(Data for this exercise begins)
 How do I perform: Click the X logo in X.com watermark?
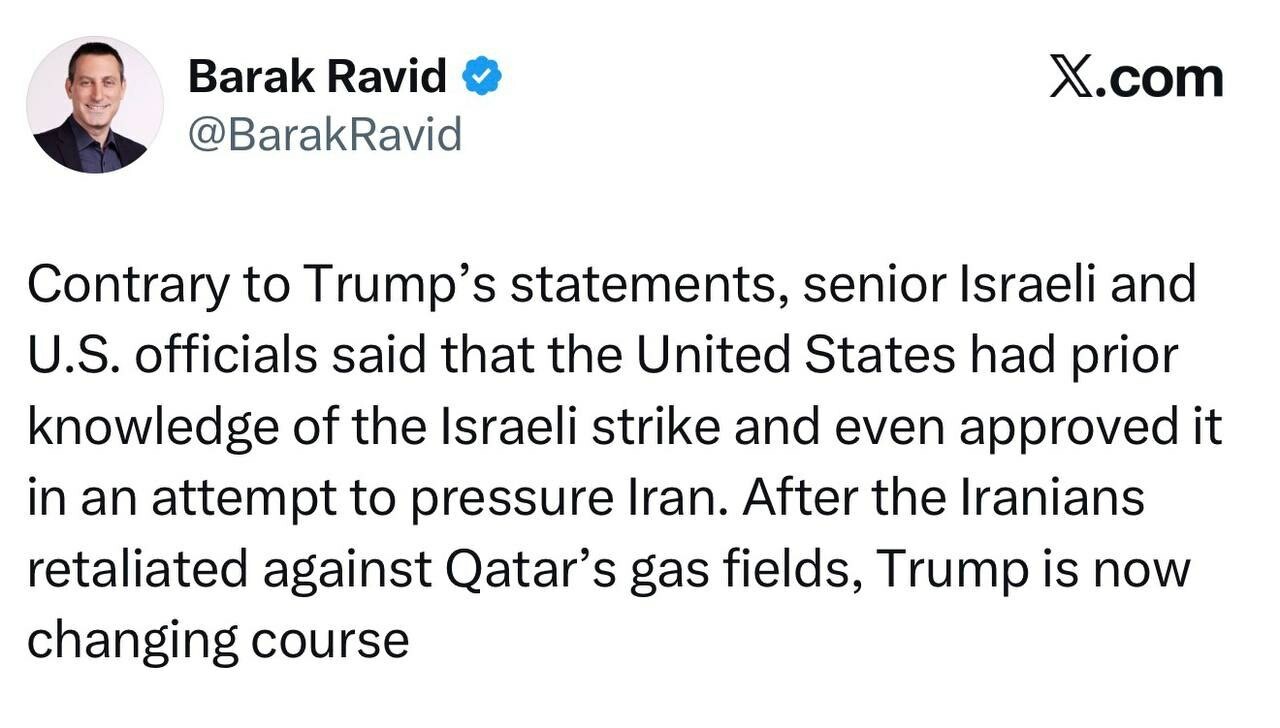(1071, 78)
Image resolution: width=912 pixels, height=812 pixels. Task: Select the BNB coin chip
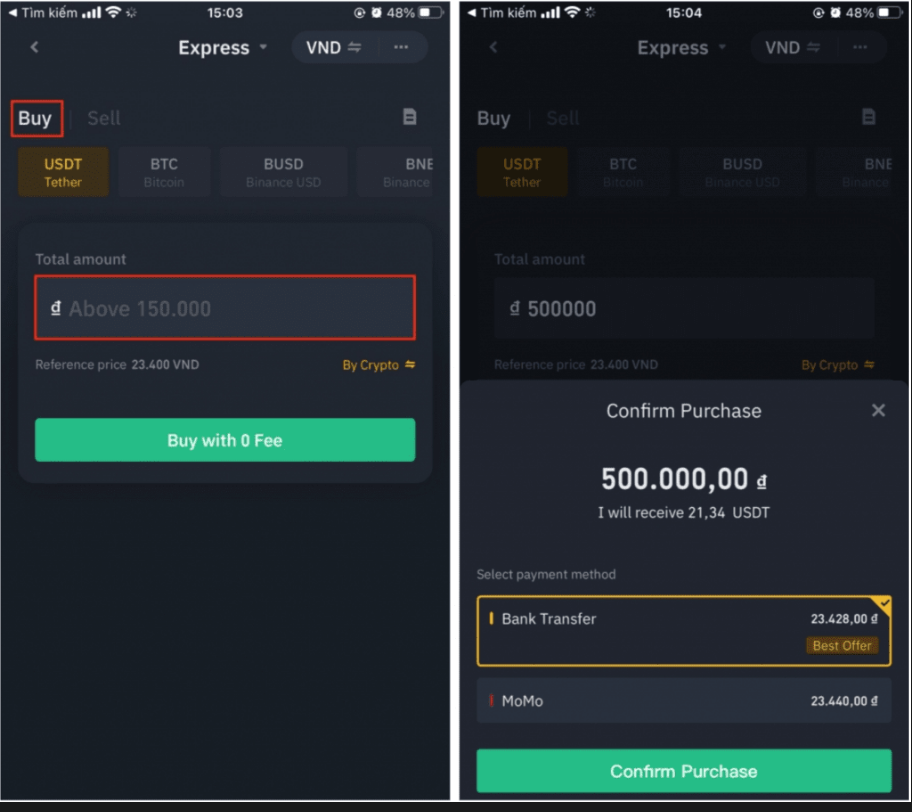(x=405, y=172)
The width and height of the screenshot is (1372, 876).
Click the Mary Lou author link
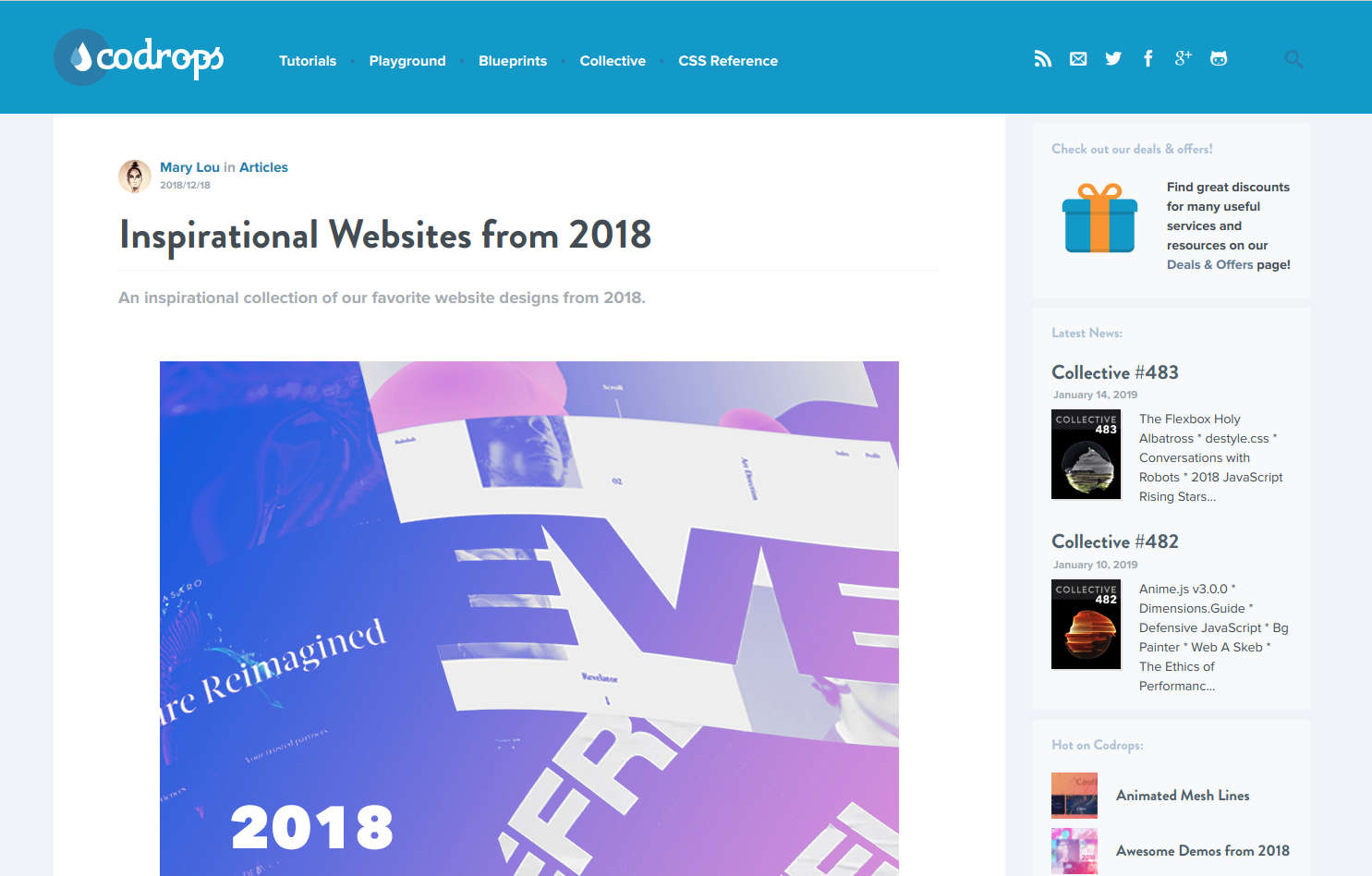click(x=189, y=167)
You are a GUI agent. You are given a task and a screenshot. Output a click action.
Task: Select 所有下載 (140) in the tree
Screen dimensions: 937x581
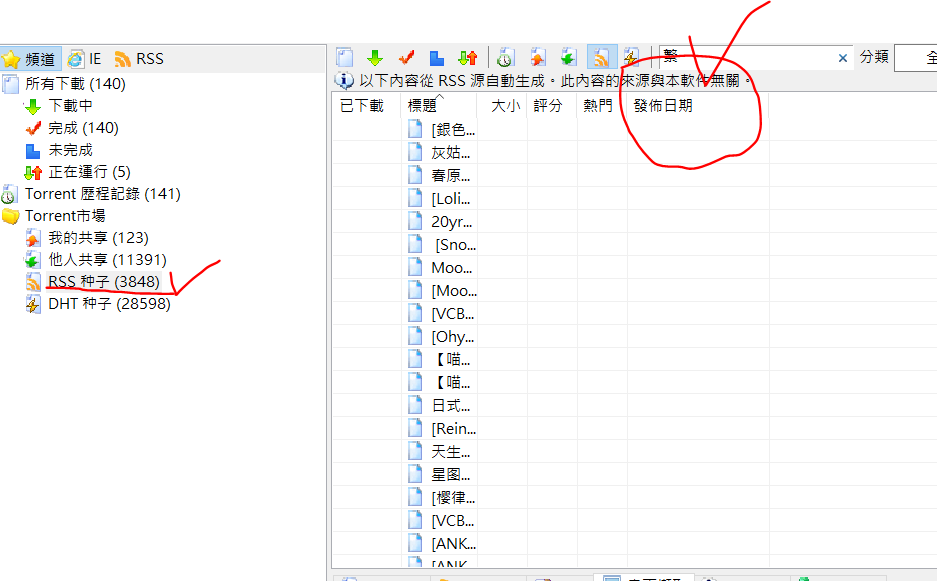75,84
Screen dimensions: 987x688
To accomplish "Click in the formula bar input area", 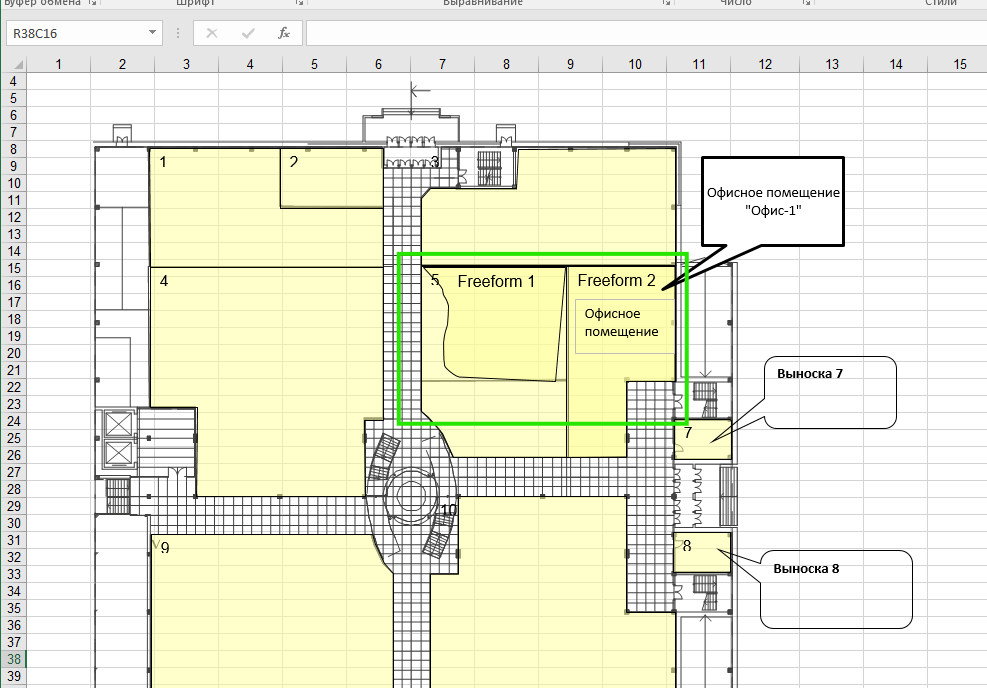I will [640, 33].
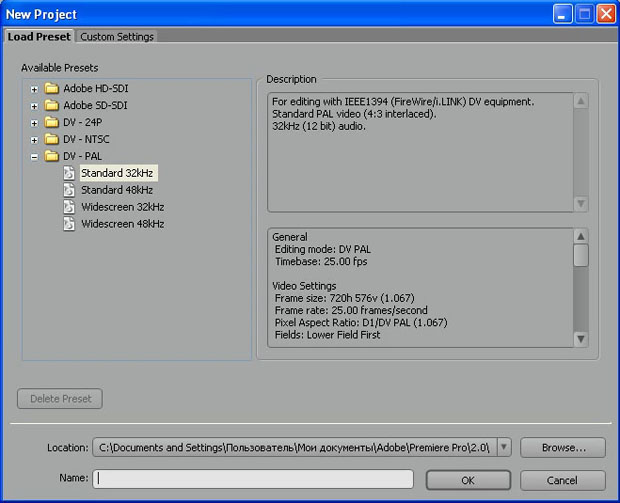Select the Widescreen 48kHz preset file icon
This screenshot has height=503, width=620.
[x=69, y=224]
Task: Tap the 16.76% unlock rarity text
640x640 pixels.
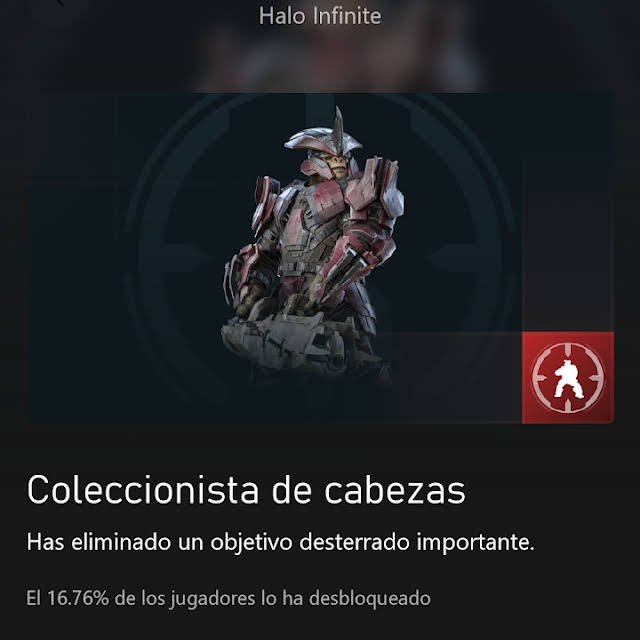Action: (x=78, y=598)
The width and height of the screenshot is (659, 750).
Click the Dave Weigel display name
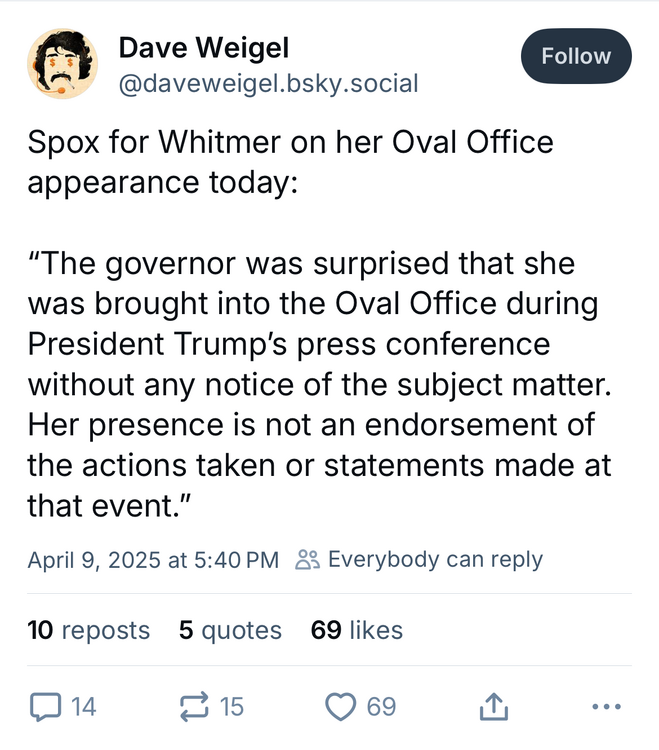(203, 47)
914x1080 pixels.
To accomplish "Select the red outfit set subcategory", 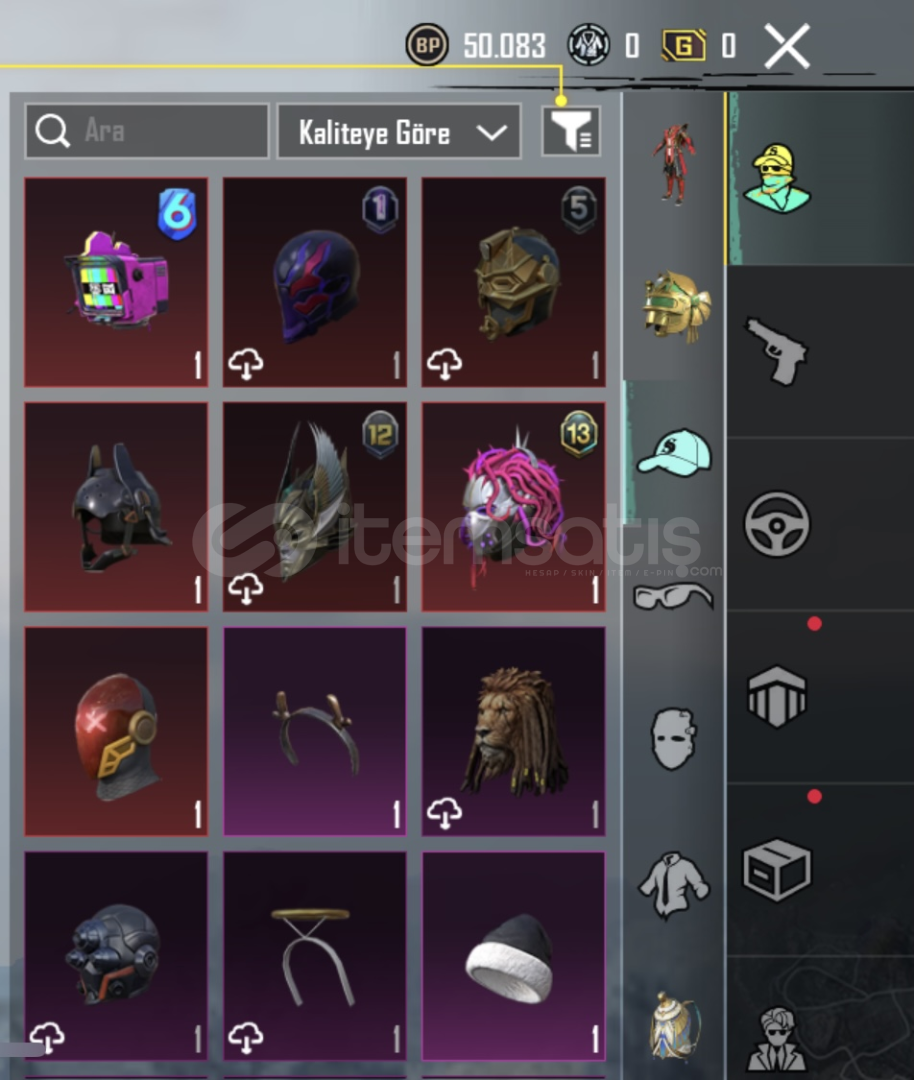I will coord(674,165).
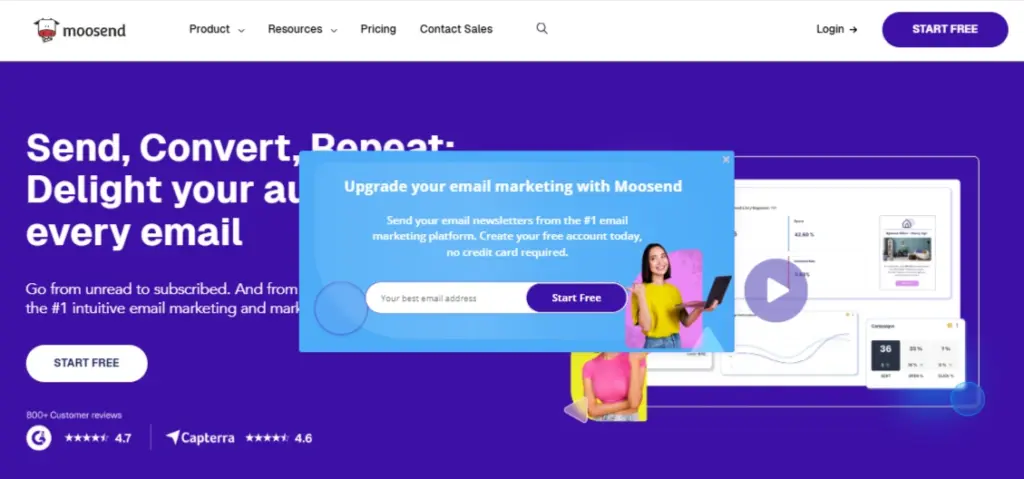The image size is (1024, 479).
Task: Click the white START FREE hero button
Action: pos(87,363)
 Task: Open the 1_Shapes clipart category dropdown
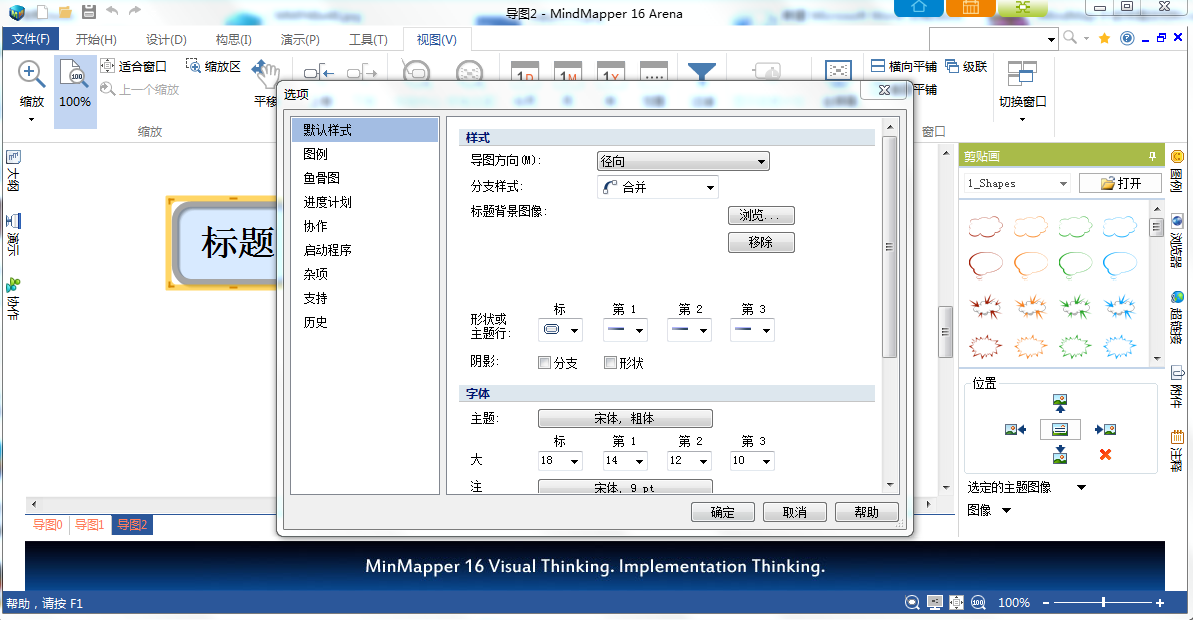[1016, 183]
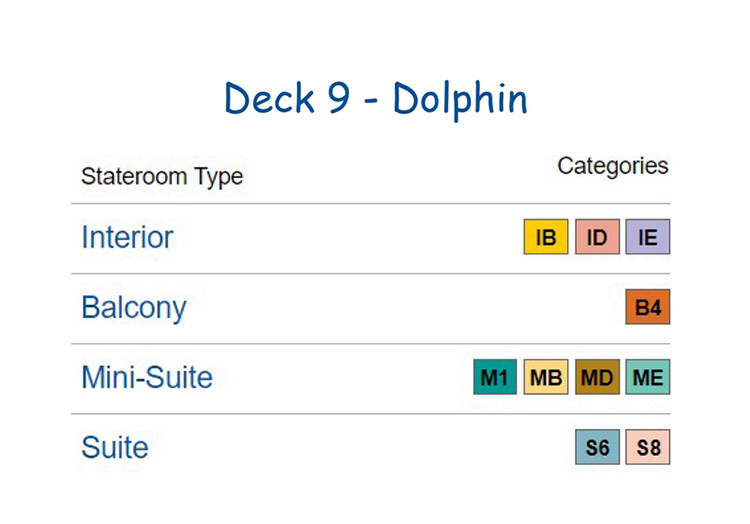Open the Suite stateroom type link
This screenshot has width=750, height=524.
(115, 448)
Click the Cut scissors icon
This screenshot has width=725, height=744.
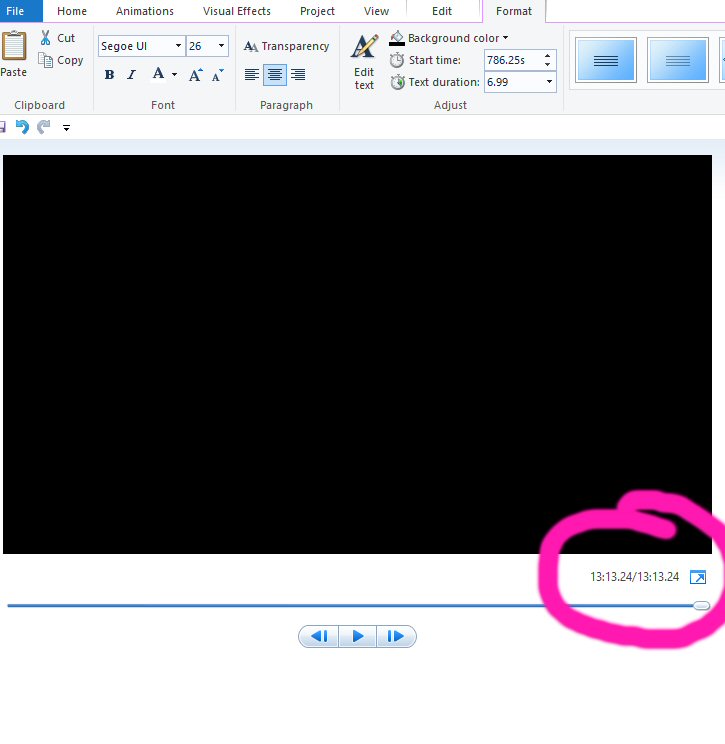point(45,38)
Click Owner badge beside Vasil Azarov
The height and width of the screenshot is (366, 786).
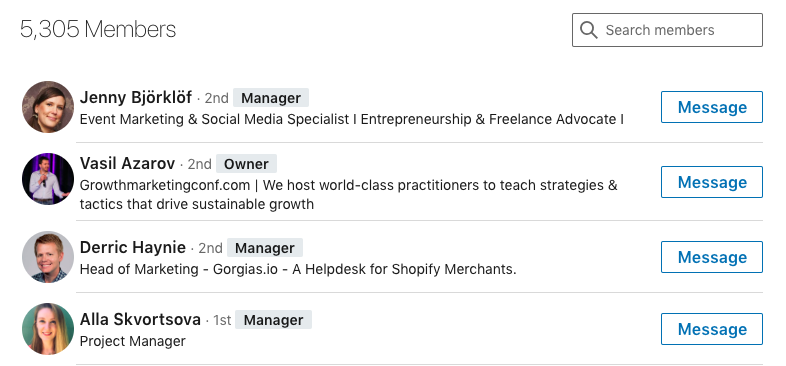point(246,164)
(Data for this exercise ends)
__What you will do__. In the records above, find the line with "The width and height of the screenshot is (1372, 876).". Print exactly from there through the line with "Screen dimensions: 987x688", minus the pictures.

__Reply to the task__.
The width and height of the screenshot is (1372, 876).
Click the Mary Lou author link
click(x=189, y=167)
You are a GUI agent. You are given a task and a screenshot. Output a click action.
Task: Select 所有下載 (140) in the tree
Screen dimensions: 937x581
75,84
Screen dimensions: 987x688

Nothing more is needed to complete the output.